Its the same principle as open transformer models where an adapter is used to generate the embedding
However currently the core team focus is in scaling the core text model, as this would be the key performance driver, before adapting multi-modal.
The tech is there, the base model needs to be better
Not saying its a good or bad idea, but pointing out that having a fixed state in between has interesting applications in this space
It's definitely something we are tracking to do as well =)
the hardware lottery, well... imo it's really about leveraging fully parallel training to learn how to use a memory. attention is quadratic but it can be computed in parallel. it's an end to end learned memory. getting that kind of pattern into RNNs won't be easy but it's going to be crucial before we boil the ocean.

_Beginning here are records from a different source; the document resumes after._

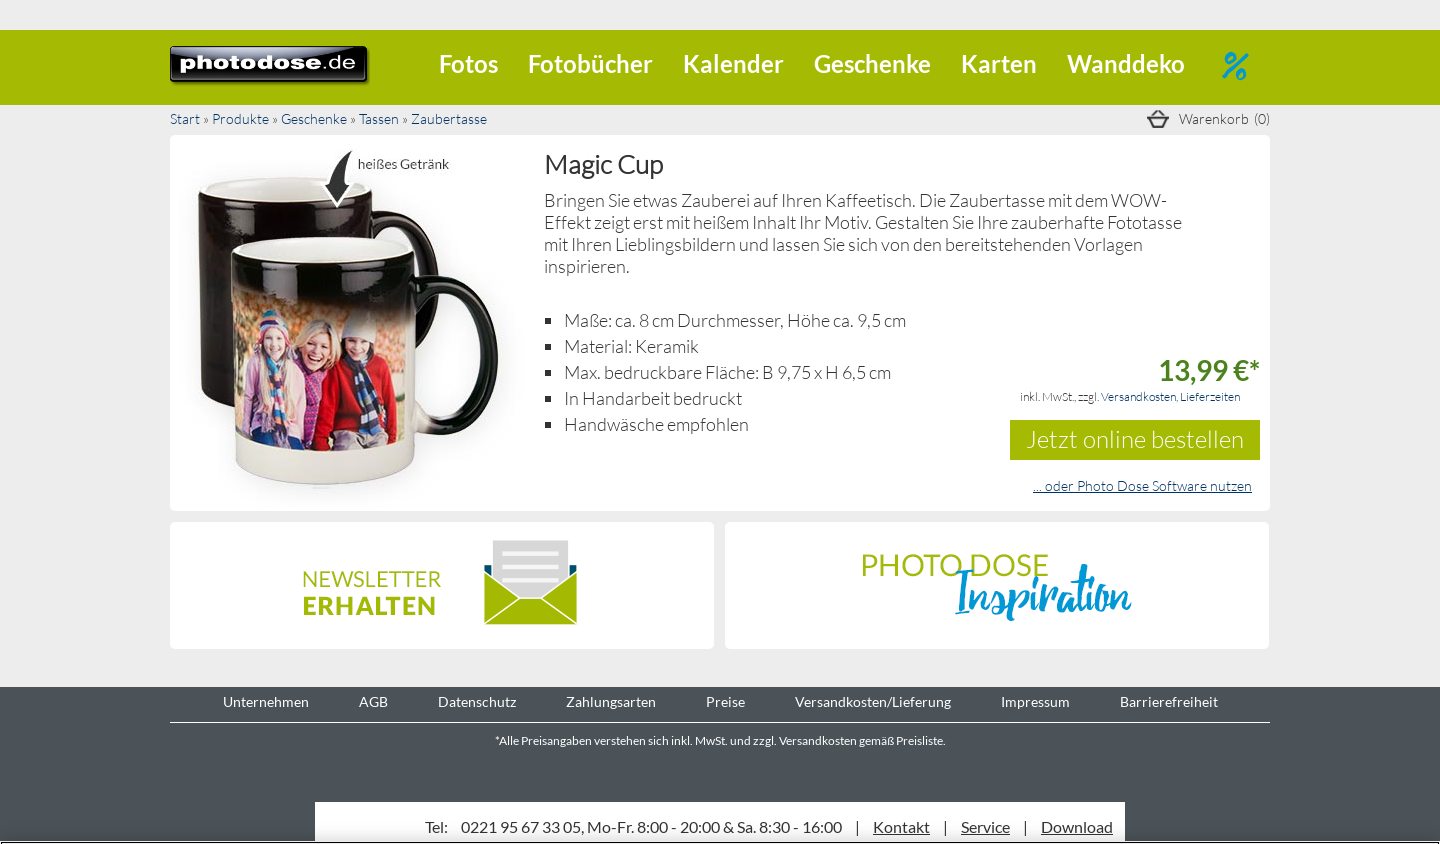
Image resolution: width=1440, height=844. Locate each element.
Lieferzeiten (1210, 396)
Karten (999, 63)
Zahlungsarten (611, 702)
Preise (725, 702)
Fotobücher (590, 63)
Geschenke (872, 63)
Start (185, 118)
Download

Arguably with other recurrent architecture (State Space, etc) with very different design implementation. The issue of old recurrent design was just the way LSTM was designed. Not the recurrent nature.
This is a full drop in replacement for any transformer model use cases on model sizes 32B and under, as it has equal performance to existing open 32B models in most benchmarks
We are in works on a 70B, which will be a full drop in replacement for most text use cases
Maybe I'm misunderstanding but it seems like they still depend on an attention based model to train their model? While it's interesting and would definitely enable the personalized AI they seem to be going for, I don't really see how they can say that it's not based on attention architecture. Someone still needs to shell out the big bucks to train that teacher model, no?
I view it more as a shortcut. We have trained 7B and 14B models from scratch, matching transformer performance with similar sized datasets.
This has been shown to even slightly outperform transformer scaling law, with the training we done from 1B to 14B. And we expect it to do so as we scale.
However as of this point, answering and settling that debate for good at 72B scale - is a $5 Million dollar bill. So for now, we use the short cuts, to just show that it actually works - and use that money to iterate and improve the architecture faster.